De la nucleína pronto se conoció
su naturaleza ácida y sus componentes. También polímero, estaba formada por
ácido fosfórico, desoxiribosa y cuatro tipos diferentes de bases nitrogenadas:
Adenina, Guanina, Citosina y Timina. Mediciones erróneas de las cantidades
molares de estas bases, indicaron que estaban presentes en las mismas
proporciones, es decir, cada una representaba un 25% del total. Esto hizo
pensar en un polímero largo, rígido, cuyo monómero estaría formado por un anillo
con las cuatro bases, al que se llamó tetranucleótido. Tal como se le
imaginaba, esta molécula era monótona y no ofrecía ninguna posibilidad de llevar
ningún tipo de información hereditaria cifrada en una secuencia variable de la
que, según se creía, carecía. La idea de entonces sobre la herencia era
coherente con lo que se veía en los estudios. Los cromosomas estaban formados de
ácido nucleico, como soporte estructural, y proteínas, como portadores del
mensaje genético. El nombre de nucleína pronto fue sustituído por el de ácido
desoxiribonuceico, simbolizado como ADN.
A pesar de este error, se
hicieron muchos avances en el conocimiento de los procesos hereditarios, aunque
empezaron a aparecer datos que hacían pensar que era el ácido nucleico el
portador de la herencia y no la proteína.
CHARGAFF |
Cuando se conocieron las técnicas
cromatográficas, Chargaff sometió muestras de ácidos nucleicos a este examen.

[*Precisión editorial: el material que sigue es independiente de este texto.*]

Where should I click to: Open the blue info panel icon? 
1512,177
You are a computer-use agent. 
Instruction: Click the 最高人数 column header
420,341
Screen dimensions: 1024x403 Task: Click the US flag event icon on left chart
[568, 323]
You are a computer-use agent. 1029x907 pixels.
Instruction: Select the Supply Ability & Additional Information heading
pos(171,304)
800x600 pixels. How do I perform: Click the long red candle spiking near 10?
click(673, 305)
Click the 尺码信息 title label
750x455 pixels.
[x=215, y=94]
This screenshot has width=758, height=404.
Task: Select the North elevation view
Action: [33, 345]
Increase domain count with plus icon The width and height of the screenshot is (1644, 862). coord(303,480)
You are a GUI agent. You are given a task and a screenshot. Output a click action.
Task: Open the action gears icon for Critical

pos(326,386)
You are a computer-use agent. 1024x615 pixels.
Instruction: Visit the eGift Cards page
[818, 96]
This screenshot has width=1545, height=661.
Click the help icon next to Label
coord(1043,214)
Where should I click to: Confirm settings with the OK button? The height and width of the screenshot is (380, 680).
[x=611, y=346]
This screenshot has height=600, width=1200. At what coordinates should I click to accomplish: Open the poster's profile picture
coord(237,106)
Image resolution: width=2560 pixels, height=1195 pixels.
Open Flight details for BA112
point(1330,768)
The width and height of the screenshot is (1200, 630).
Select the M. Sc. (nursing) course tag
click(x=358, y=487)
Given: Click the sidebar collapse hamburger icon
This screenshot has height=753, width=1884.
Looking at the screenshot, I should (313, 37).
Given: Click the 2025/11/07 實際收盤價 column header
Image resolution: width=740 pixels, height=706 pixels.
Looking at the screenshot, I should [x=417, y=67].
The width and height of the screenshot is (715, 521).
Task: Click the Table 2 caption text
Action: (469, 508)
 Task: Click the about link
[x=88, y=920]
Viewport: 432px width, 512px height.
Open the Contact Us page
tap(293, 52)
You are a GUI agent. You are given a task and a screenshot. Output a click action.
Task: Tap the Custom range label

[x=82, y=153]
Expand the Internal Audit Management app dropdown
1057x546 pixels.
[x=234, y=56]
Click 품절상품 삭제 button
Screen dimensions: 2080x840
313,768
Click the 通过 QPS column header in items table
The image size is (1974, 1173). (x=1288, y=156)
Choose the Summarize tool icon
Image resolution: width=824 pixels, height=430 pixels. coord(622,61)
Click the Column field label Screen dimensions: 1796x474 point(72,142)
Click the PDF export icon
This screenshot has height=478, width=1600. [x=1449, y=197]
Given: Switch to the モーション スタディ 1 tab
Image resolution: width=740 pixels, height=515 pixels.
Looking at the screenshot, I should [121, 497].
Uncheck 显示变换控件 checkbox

El resultado significó un avance en la historia del conocimiento. Encontró que,
en el ADN, las concentraciones de bases no eran iguales entre sí, como hacía
suponer la hipótesis del tetranucleótido. Por
otra parte, la concentración molar de Adenina era igual a la de Timina,
y la de Guanina lo era a la de Citosina. Aunque estos valores variaban entre de
unas especies a otras, eran iguales en el ADN procedente de diferentes células
de un mismo individuo e, incluso, en células procedentes de individuos de la
misma especie. Se tomó el valor que representa la concentración de Guanina +
Citosina como un valor que definiese al ADN de cada especie. Se vio que, a
grandes rasgos, estos valores solían ser más próximos en grupos también
próximos evolutivamente.
Si había datos biológicos que
hablaban de la posibilidad de que los ácidos nucleicos fuesen los transmisores
de la herencia, a partir de los datos obtenidos por Chargaff no hubo inconveniente
conceptual en admitirlo. Por otra parte, ya se sabía que los ácidos nucleicos
están presentes en los núcleos de todos los seres vivos así como en bacterias y
virus. Es decir, su presencia es universal y, con el tiempo, se supo que en
todos los casos, tiene la misma estructura.
Lo importante del aporte de
Chargaff fue abrir la posibilidad de imaginar una infinidad de secuencias
diferentes formadas al combinarse secuencialmente las cuatro bases nitrogenadas,
componentes específicos del ADN. Quedaba, como reto, un largo camino de estudio
acerca de la naturaleza y estructura de estos ácidos.